Qui è bene affidarsi alla trascrizione letterale e integrale delle sue parole:
“Vorrei adesso aggiungere ancora un punto: c’era il Concilio dei Padri – il vero Concilio –, ma c’era anche il Concilio dei media. Era quasi un Concilio a sé, e il mondo ha percepito il Concilio tramite questi, tramite i media.
“Quindi il Concilio immediatamente efficiente arrivato al popolo è stato quello dei media, non quello dei Padri. E mentre il Concilio dei Padri si realizzava all’interno della fede, ed era un Concilio della fede che cerca l’’intellectus’, che cerca di comprendersi e cerca di comprendere i segni di Dio in quel momento, che cerca di rispondere alla sfida di Dio in quel momento e di trovare nella Parola di Dio la parola per oggi e domani, mentre tutto il Concilio – come ho detto – si muoveva all’interno della fede, come ‘fides quaerens intellectum’, il Concilio dei giornalisti non si è realizzato, naturalmente, all’interno della fede, ma all’interno delle categorie dei media di oggi, cioè fuori dalla fede, con un’ermeneutica diversa.
“Era un’ermeneutica politica.

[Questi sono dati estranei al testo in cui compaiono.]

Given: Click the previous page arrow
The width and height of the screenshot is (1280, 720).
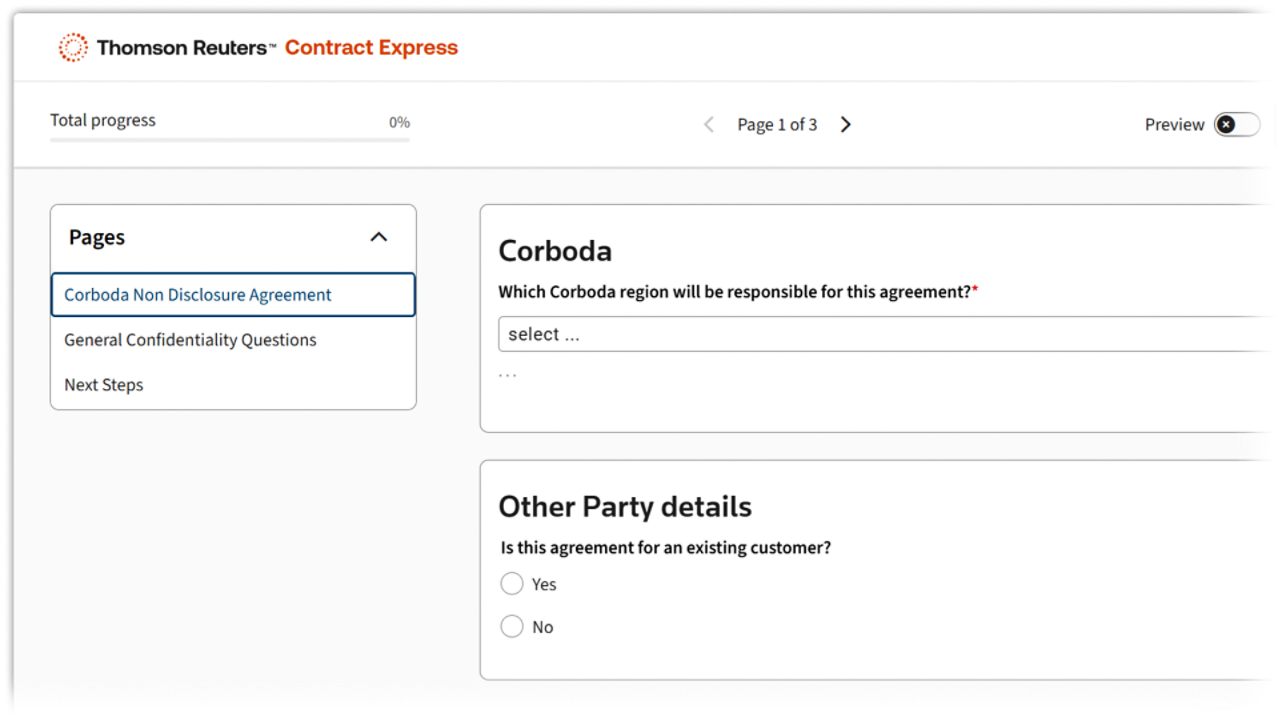Looking at the screenshot, I should 709,124.
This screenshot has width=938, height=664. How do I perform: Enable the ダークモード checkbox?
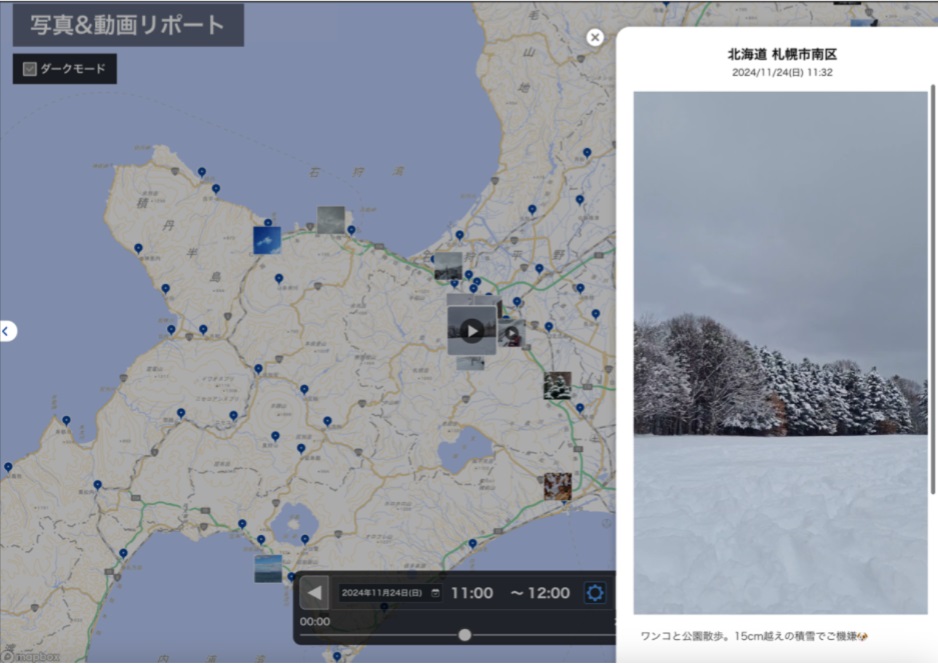click(x=30, y=69)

Per i media, il Concilio era una lotta politica, una lotta di potere tra diverse correnti nella Chiesa. Era ovvio che i media prendessero posizione per quella parte che a loro appariva quella più confacente con il loro mondo. C’erano quelli che cercavano la decentralizzazione della Chiesa, il potere per i vescovi e poi, tramite la parola “popolo di Dio”, il potere del popolo, dei laici. C’era questa triplice questione: il potere del papa, poi trasferito al potere dei vescovi e al potere di tutti, sovranità popolare. Naturalmente, per loro era questa la parte da approvare, da promulgare, da favorire.

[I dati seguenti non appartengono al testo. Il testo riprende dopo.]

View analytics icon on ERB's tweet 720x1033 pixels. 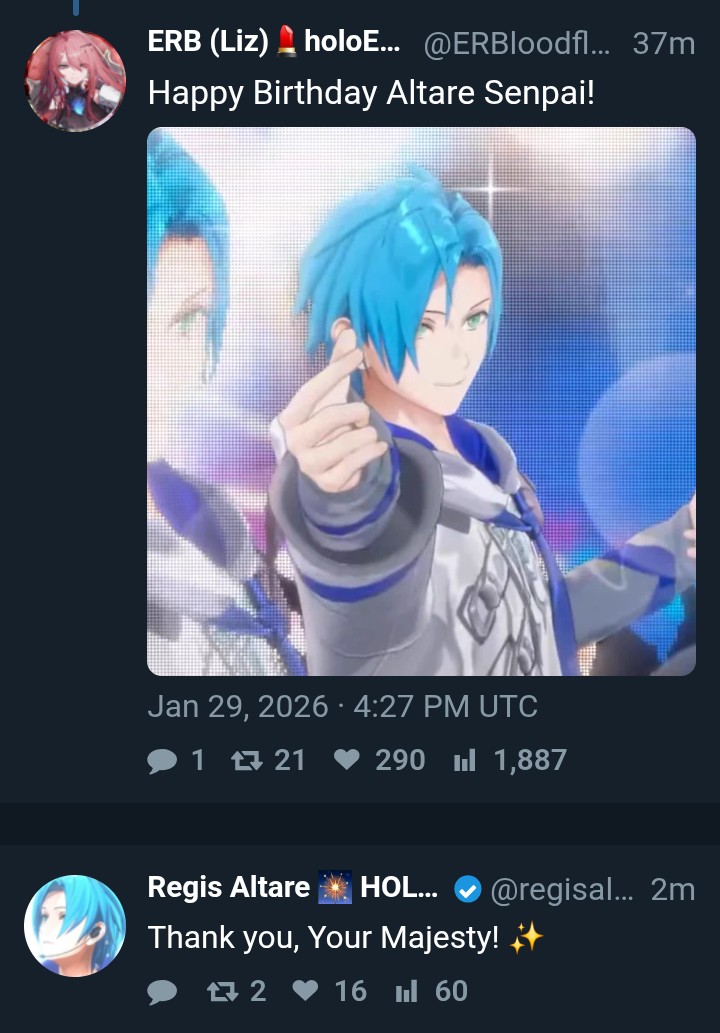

“E così anche per la liturgia: non interessava la liturgia come atto della fede, ma come una cosa dove si fanno cose comprensibili, una cosa di attività della comunità, una cosa profana. E sappiamo che c’era una tendenza, che si fondava anche storicamente, a dire: la sacralità è una cosa pagana, eventualmente anche dell’Antico Testamento, ma nel Nuovo vale solo che Cristo è morto fuori: cioè fuori dalle porte, cioè nel mondo profano. Sacralità quindi da terminare, profanità anche del culto: il culto non è culto, ma un atto dell’insieme, della partecipazione comune, e così anche partecipazione come attività.
“Queste traduzioni, banalizzazioni dell’idea del Concilio, sono state virulente nella prassi dell’applicazione della riforma liturgica; esse erano nate in una visione del Concilio al di fuori della sua propria chiave, della fede. E così, anche nella questione della Scrittura: la Scrittura è un libro, storico, da trattare storicamente e nient’altro, e così via.

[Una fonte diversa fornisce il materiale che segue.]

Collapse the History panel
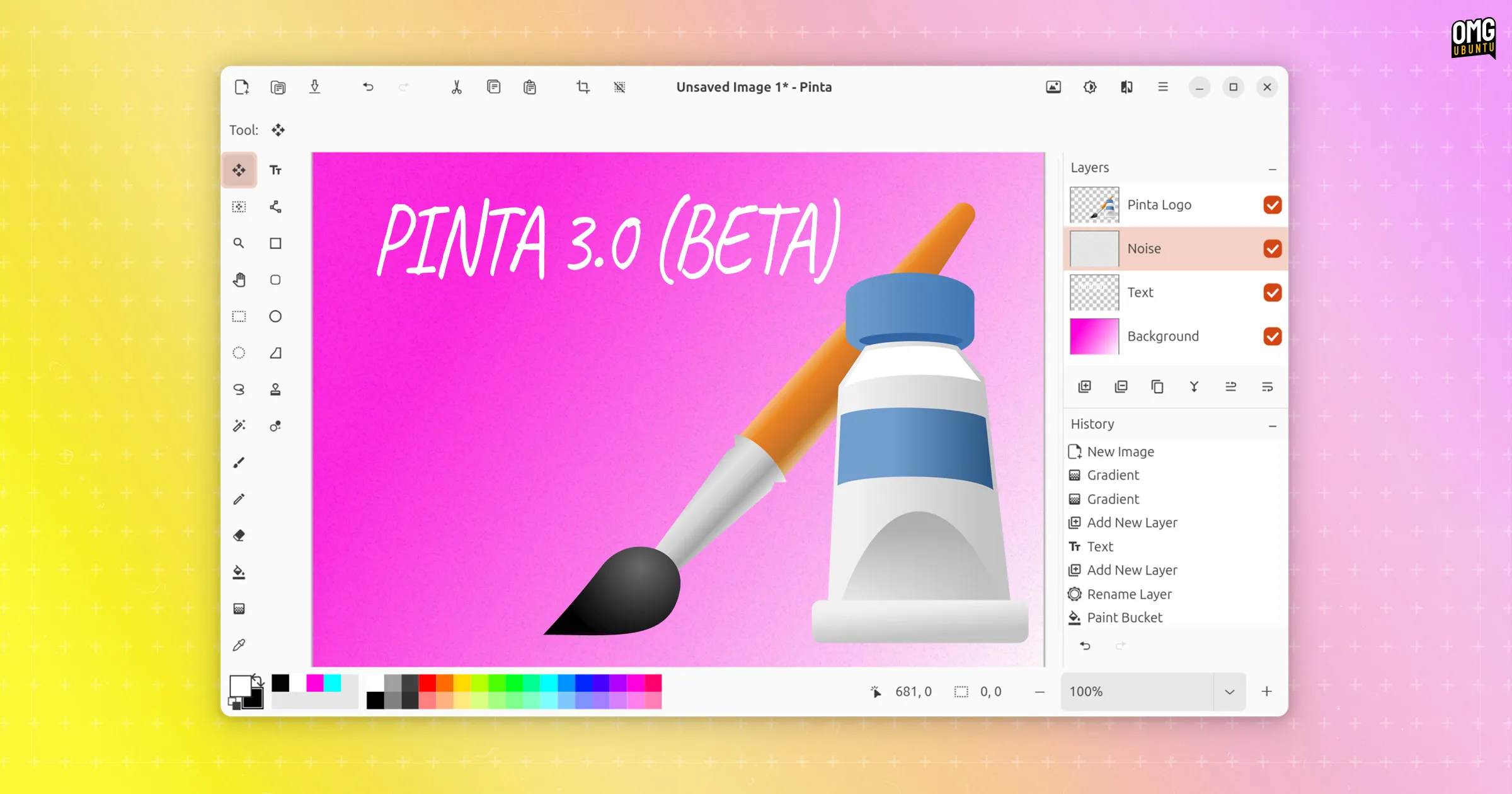Viewport: 1512px width, 794px height. coord(1272,426)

“Sappiamo come questo Concilio dei media fosse accessibile a tutti. Quindi, questo era quello dominante, più efficiente, ed ha creato tante calamità, tanti problemi, realmente tante miserie: seminari chiusi, conventi chiusi, liturgia banalizzata… E il vero Concilio ha avuto difficoltà a concretizzarsi, a realizzarsi; il Concilio virtuale era più forte del Concilio reale.
“Ma la forza reale del Concilio era presente e, man mano, si realizza sempre più e diventa la vera forza che poi è anche vera riforma, vero rinnovamento della Chiesa. Mi sembra che, cinquant’anni dopo il Concilio, vediamo come questo Concilio virtuale si rompa, si perda, e appare il vero Concilio con tutta la sua forza spirituale. Ed è nostro compito, proprio in questo Anno della fede, cominciando da questo Anno della fede, lavorare perché il vero Concilio, con la sua forza dello Spirito Santo, si realizzi e sia realmente rinnovata la Chiesa. Speriamo che il Signore ci aiuti. Io, ritirato con la mia preghiera, sarò sempre con voi, e insieme andiamo avanti con il Signore. Nella certezza: vince il Signore!”.